**TASK TO COMPLETE**. Print exactly the lines from the one containing "At what coordinates" through the last line of the records below, both included, and nothing else; omit any pictures.

**EXTRACTED MATERIAL**.
◇ ◇ ◇ ◇ ◇

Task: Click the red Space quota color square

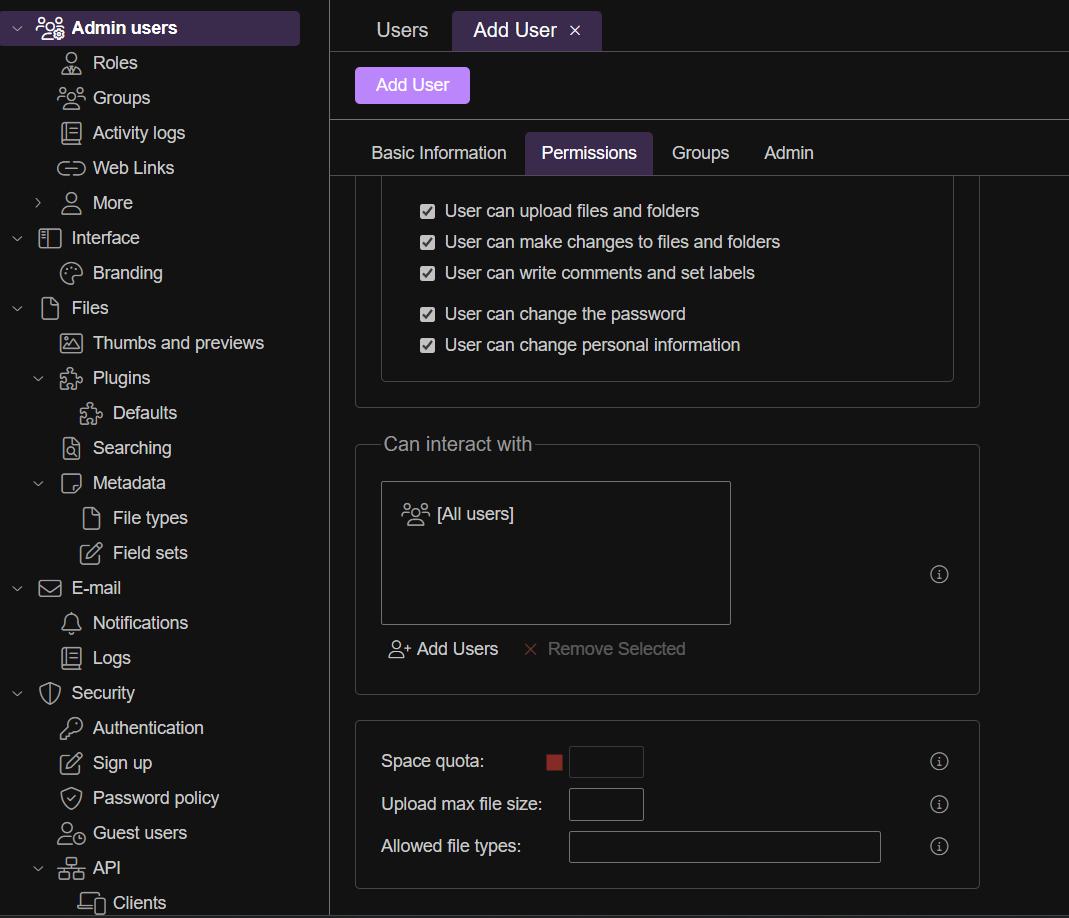Action: pos(554,763)
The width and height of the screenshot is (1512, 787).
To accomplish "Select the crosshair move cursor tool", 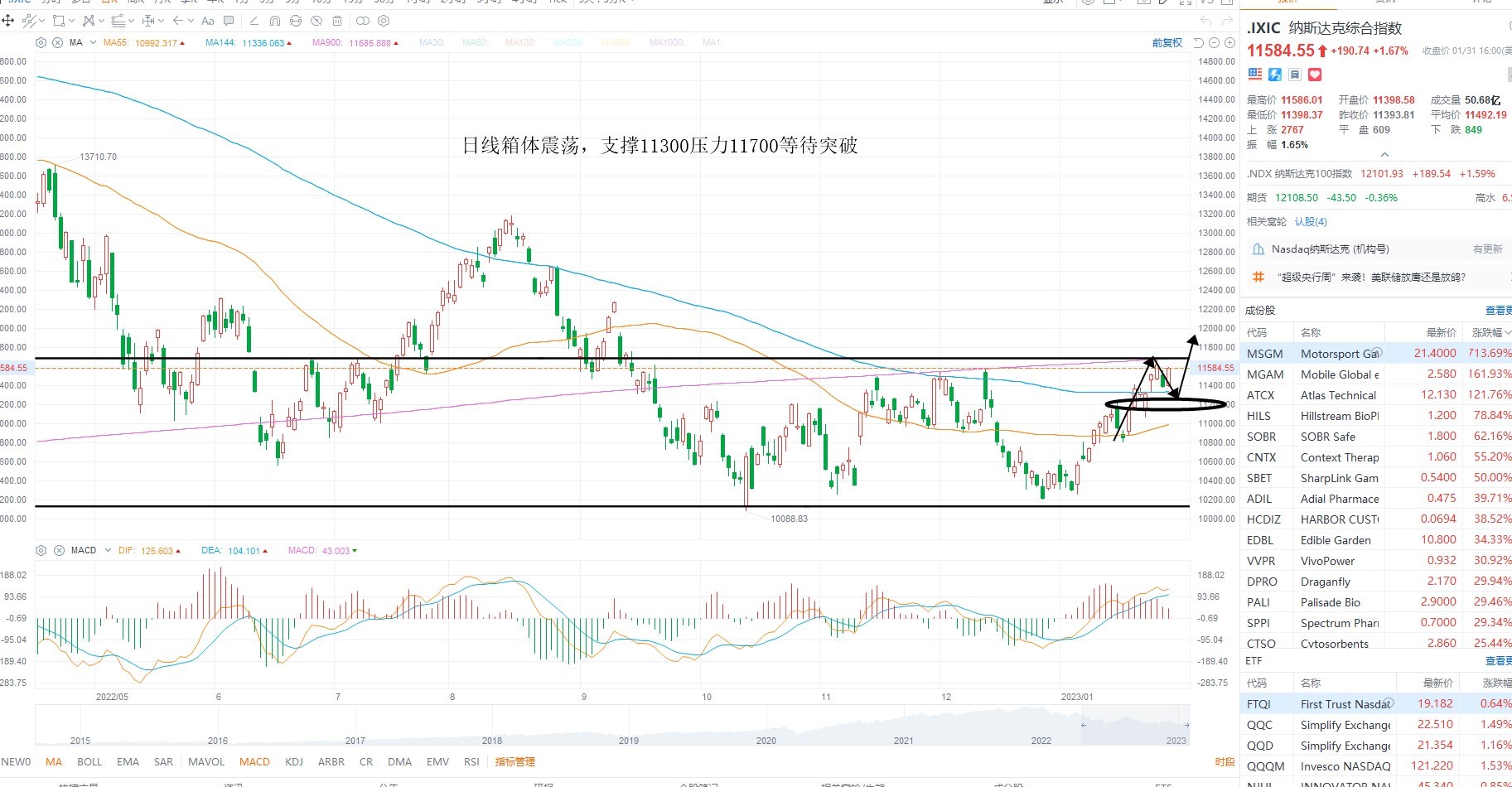I will pyautogui.click(x=8, y=21).
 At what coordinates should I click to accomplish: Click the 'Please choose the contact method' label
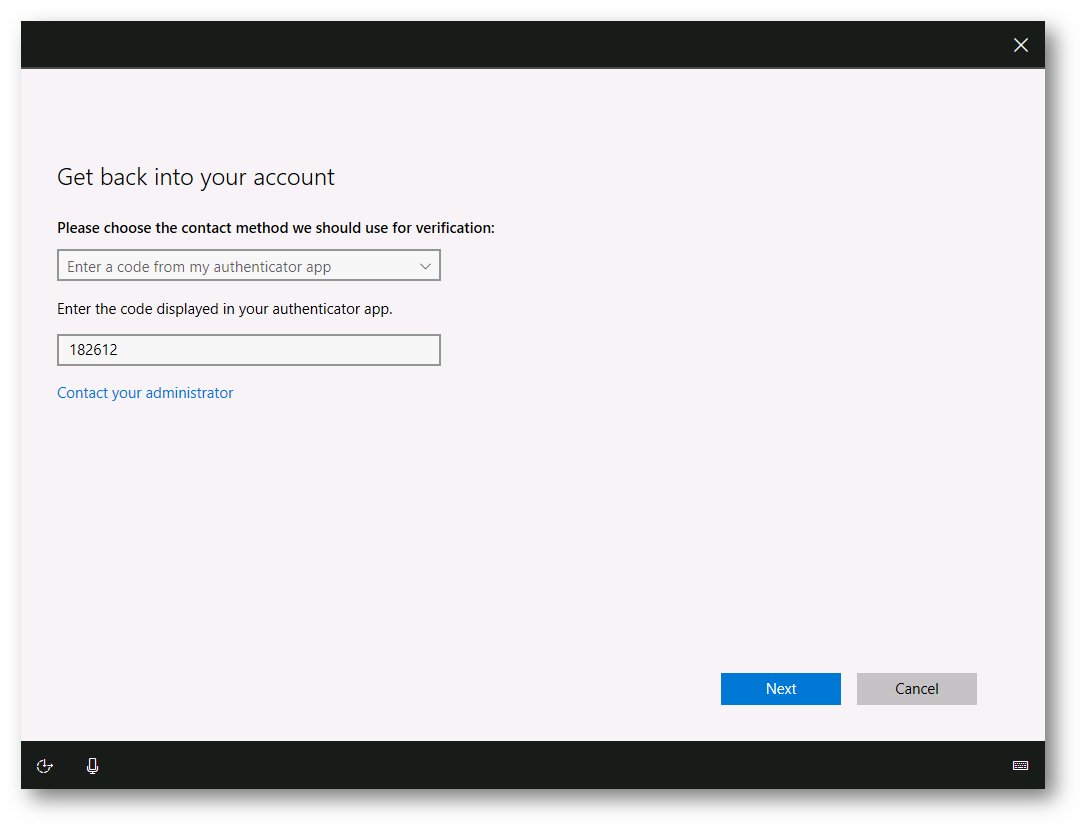pos(276,228)
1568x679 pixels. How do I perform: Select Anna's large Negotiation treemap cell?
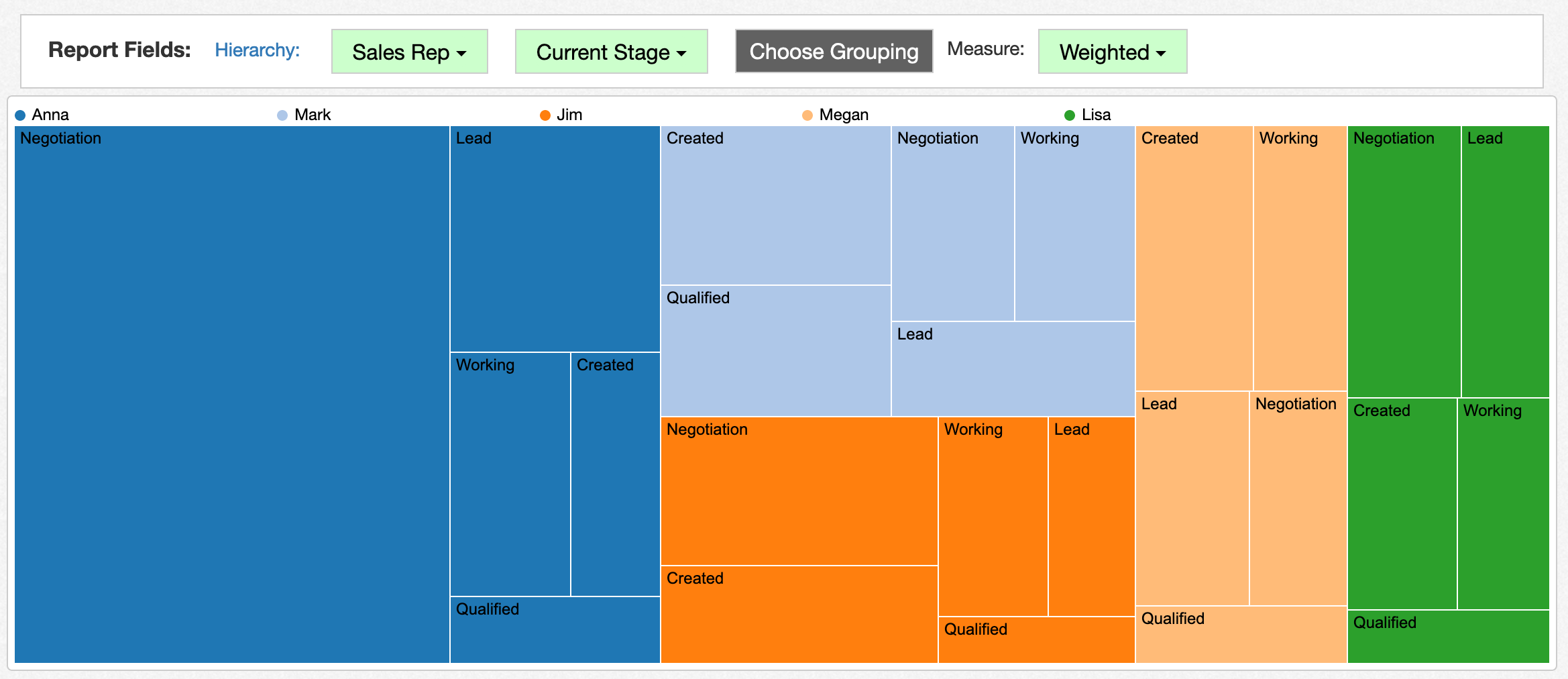(231, 395)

◇ ◇ ◇ ◇ ◇

**SOLVED PROBLEM**.
 At what coordinates should I click to accomplish: Click the 'Please choose the contact method' label
pos(276,228)
1568x679 pixels. How do I perform: Select Anna's large Negotiation treemap cell?
(231, 395)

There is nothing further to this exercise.